Does call-by-sharing and call-by-reference differ only while multithreading?

Shashwat picture Shashwat · Dec 16, 2012 · Viewed 7.7k times · Source

If a function is called using Call-by-Reference, then any changes made to the variable inside the function are affected immediately to the caller. And for Call-by-Sharing, it is affected at the end of the function.

Question 1: Does Java uses Call-by-Sharing instead of Call-by-Reference?

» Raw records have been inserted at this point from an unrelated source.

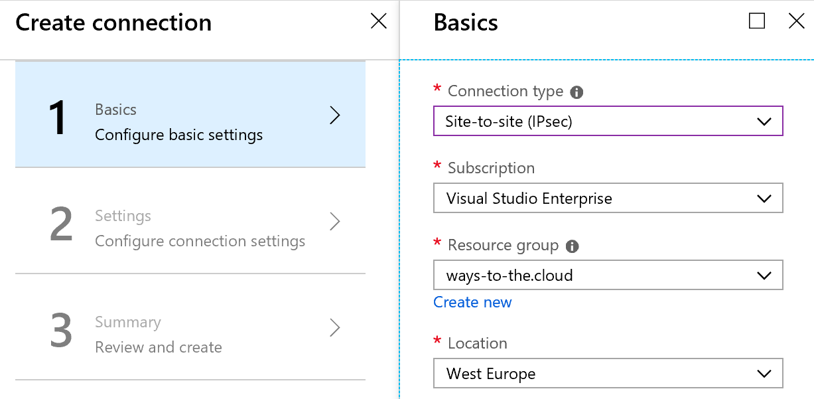Image resolution: width=814 pixels, height=399 pixels.
Task: Show the Resource group info tooltip
Action: (x=572, y=246)
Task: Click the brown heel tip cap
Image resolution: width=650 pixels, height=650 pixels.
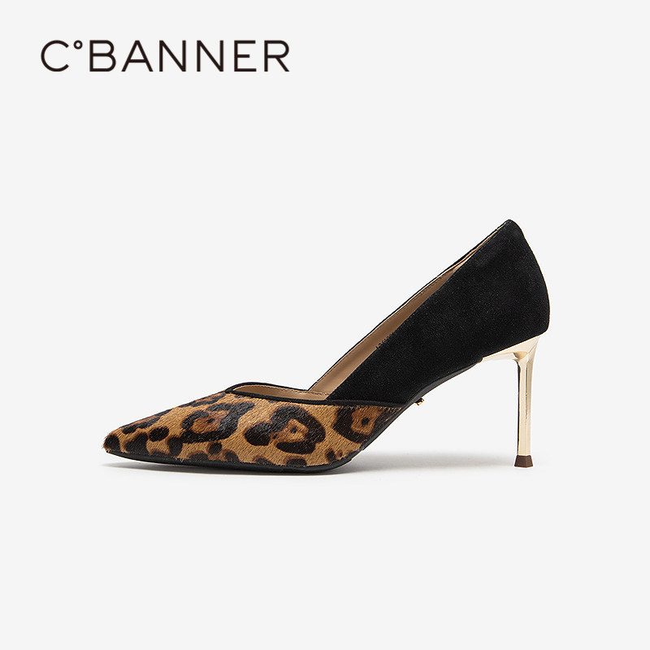Action: click(523, 462)
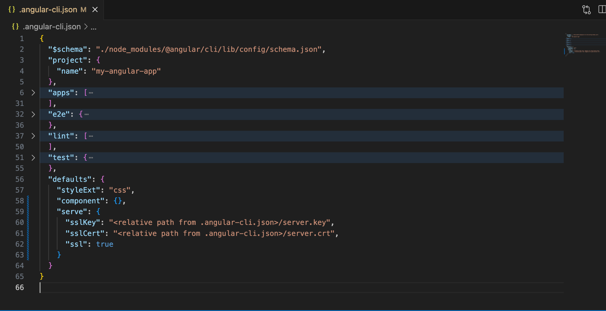Select the .angular-cli.json editor tab

[52, 10]
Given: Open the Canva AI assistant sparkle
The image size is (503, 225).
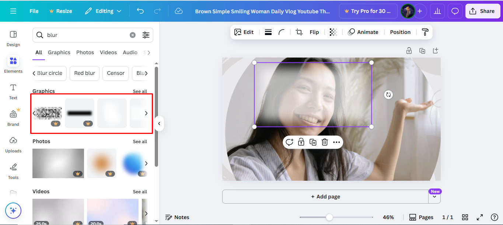Looking at the screenshot, I should tap(13, 211).
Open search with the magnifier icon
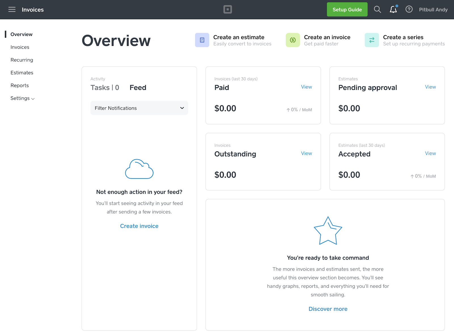The height and width of the screenshot is (333, 454). (x=377, y=10)
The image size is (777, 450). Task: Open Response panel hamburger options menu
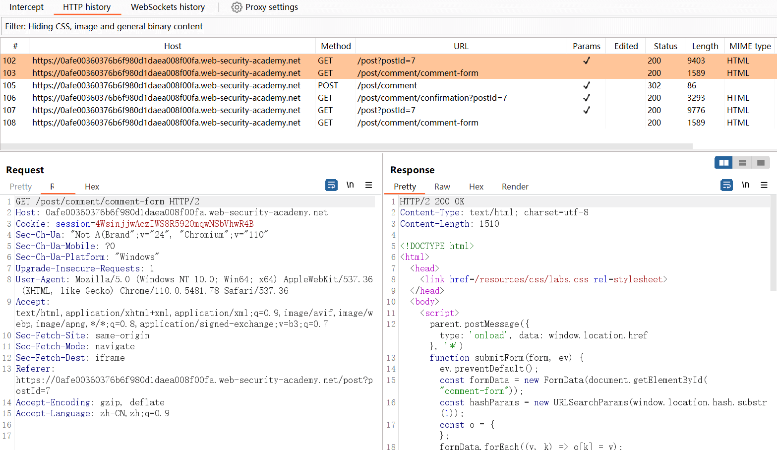coord(764,185)
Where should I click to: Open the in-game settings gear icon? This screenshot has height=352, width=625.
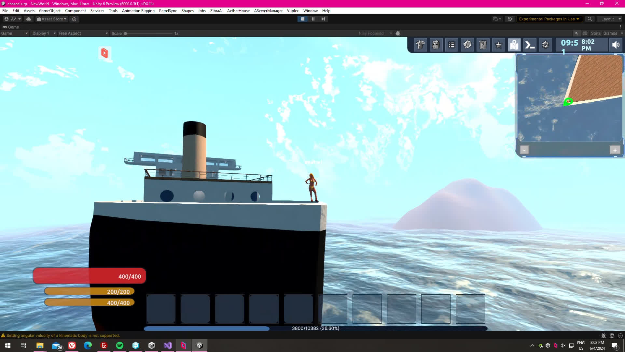545,45
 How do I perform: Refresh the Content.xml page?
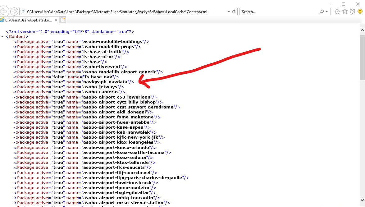click(x=234, y=12)
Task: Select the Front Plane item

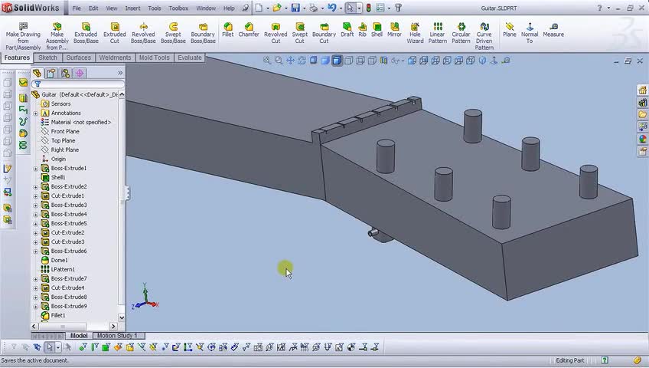Action: click(65, 131)
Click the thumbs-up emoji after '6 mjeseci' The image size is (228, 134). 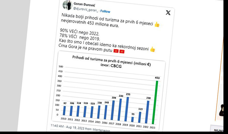(x=157, y=25)
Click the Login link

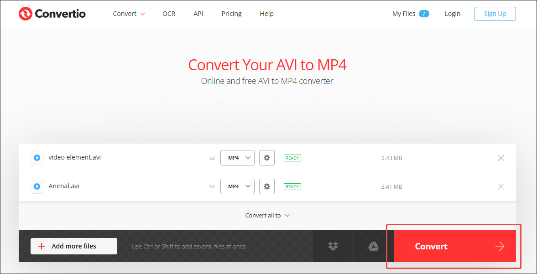coord(452,14)
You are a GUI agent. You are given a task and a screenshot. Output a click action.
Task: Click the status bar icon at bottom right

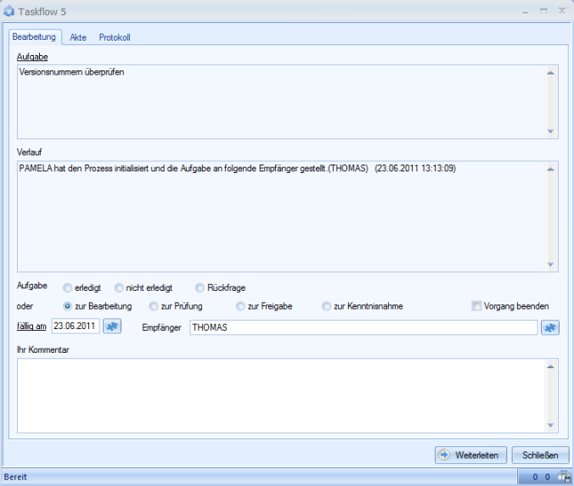565,478
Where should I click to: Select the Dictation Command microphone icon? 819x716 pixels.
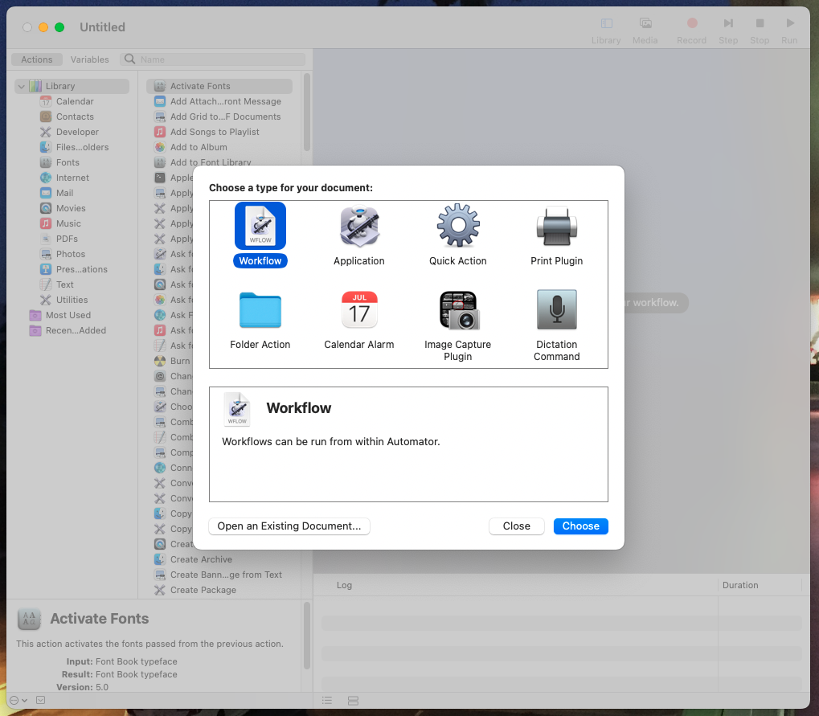(556, 309)
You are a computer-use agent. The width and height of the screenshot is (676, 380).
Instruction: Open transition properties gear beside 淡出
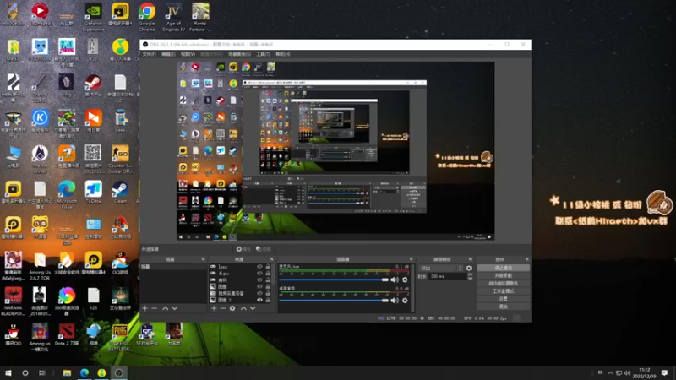pos(469,268)

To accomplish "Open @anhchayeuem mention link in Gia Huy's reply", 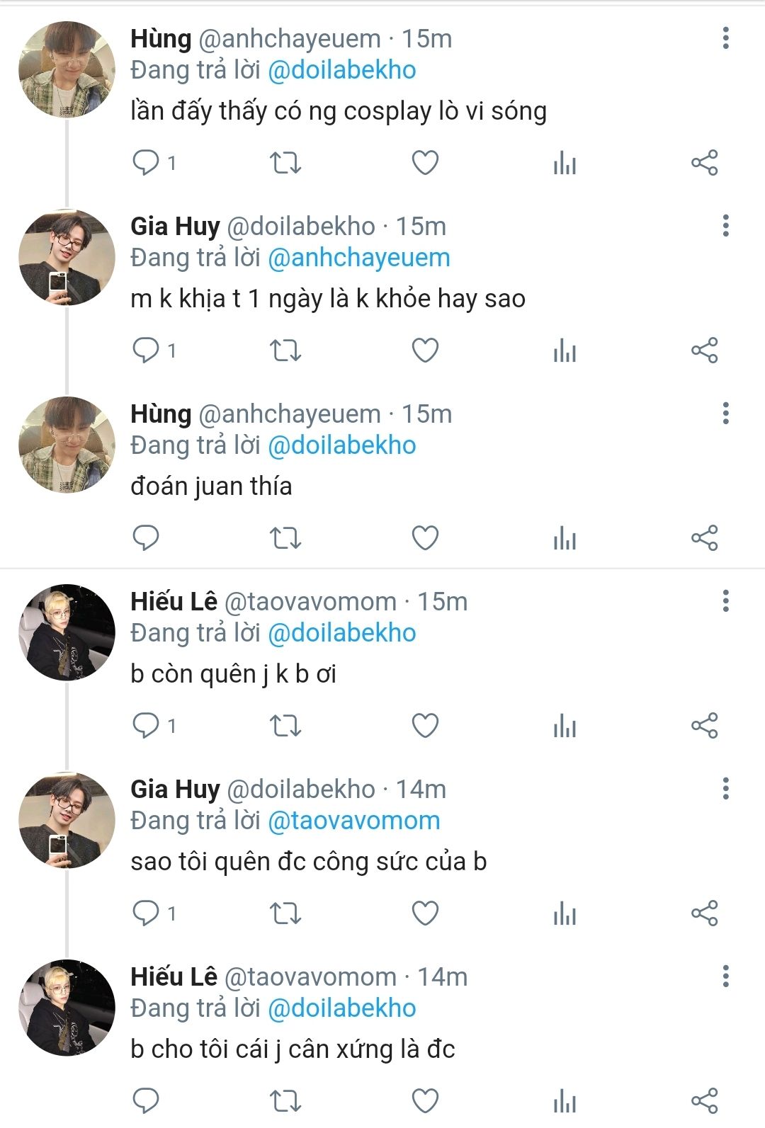I will [x=358, y=258].
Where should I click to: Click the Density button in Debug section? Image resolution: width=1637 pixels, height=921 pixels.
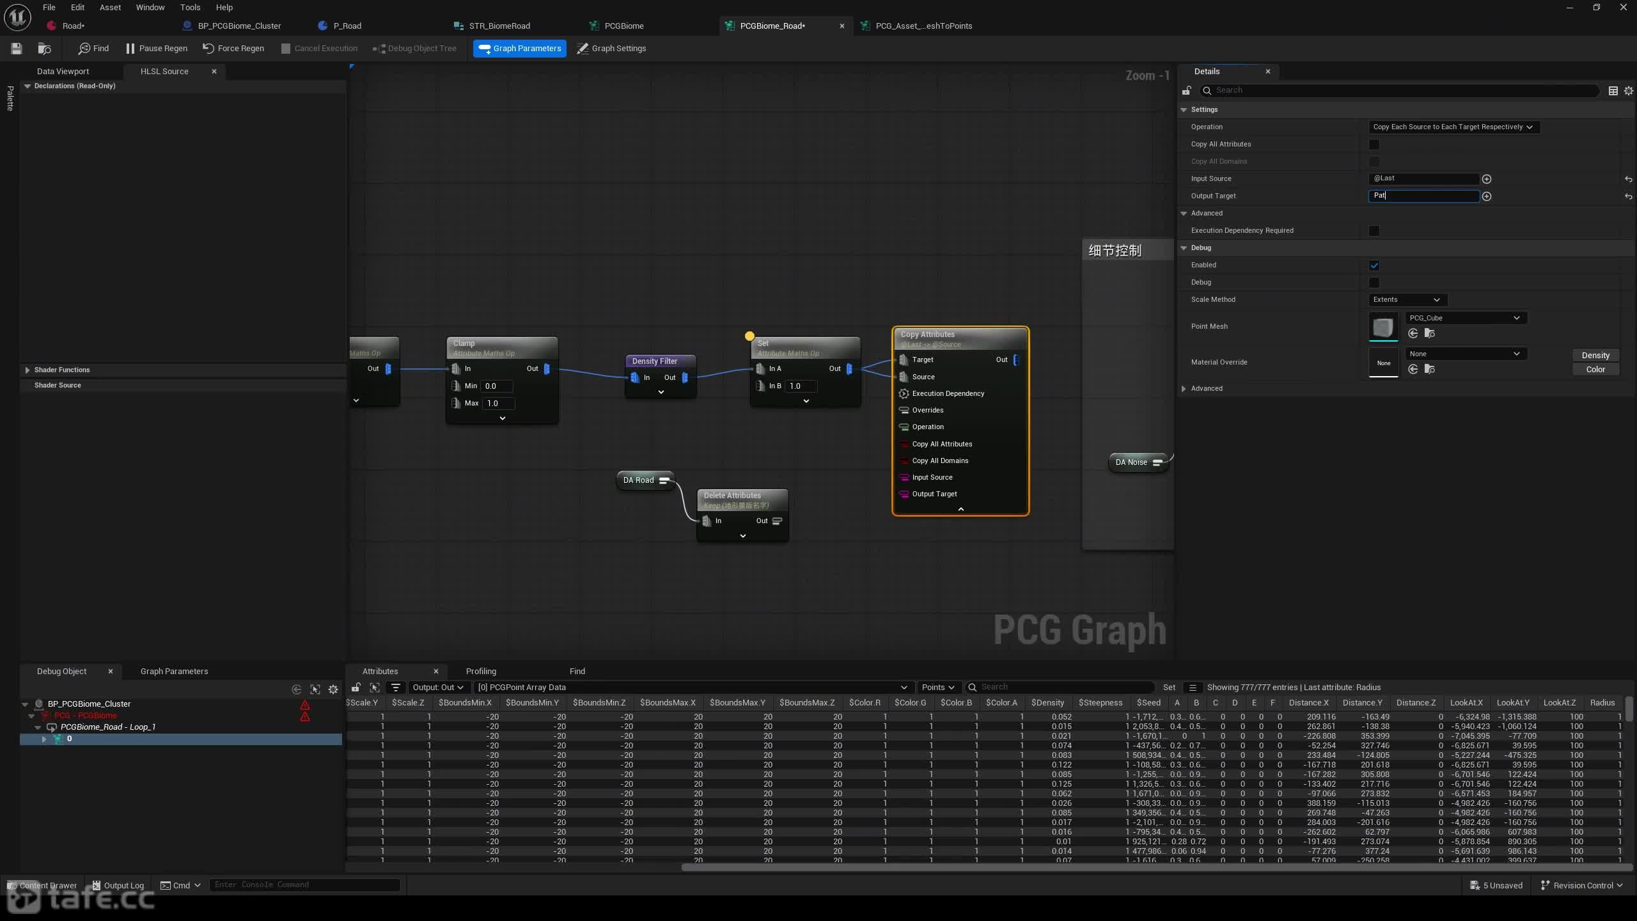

Question 2: I think that Call-by-Sharing differs from Call-by-Reference only while multithreading. It is created only to decrease concurrent over-writing of values while it is being used in some other thread; to provide consistency. Am I right?

Answer

Stephen C picture Stephen C · Dec 17, 2012

I would recommend that you don't use "call by sharing" terminology. As this Wikipedia article states:

"However, the term "call by sharing" is not in common use; the terminology is inconsistent across different sources. For example, in the Java community, they say that Java is pass-by-value, whereas in the Ruby community, they say that Ruby is pass-by-reference[citation needed], even though the two languages exhibit the same semantics. Call-by-sharing implies that values in the language are based on objects rather than primitive types."

and

"Although this term has widespread usage in the Python community, identical semantics in other languages such as Java and Visual Basic are often described as call-by-value, where the value is implied to be a reference to the object."

The bottom line is that Java uses "call by sharing" ... but they don't call it that, and you probably shouldn't either if you want Java people to understand you.


I think that Call-by-Sharing differs from Call-by-Reference only while multithreading. It is created only to decrease concurrent over-writing of values while it is being used in some other thread; to provide consistency. Am I right?

No, you are not right.

"Call by sharing" really means "call by value" in the case where the value is an object reference. True "call by references" means you are (in effect) passing the address of a variable, and the called method can update the variable.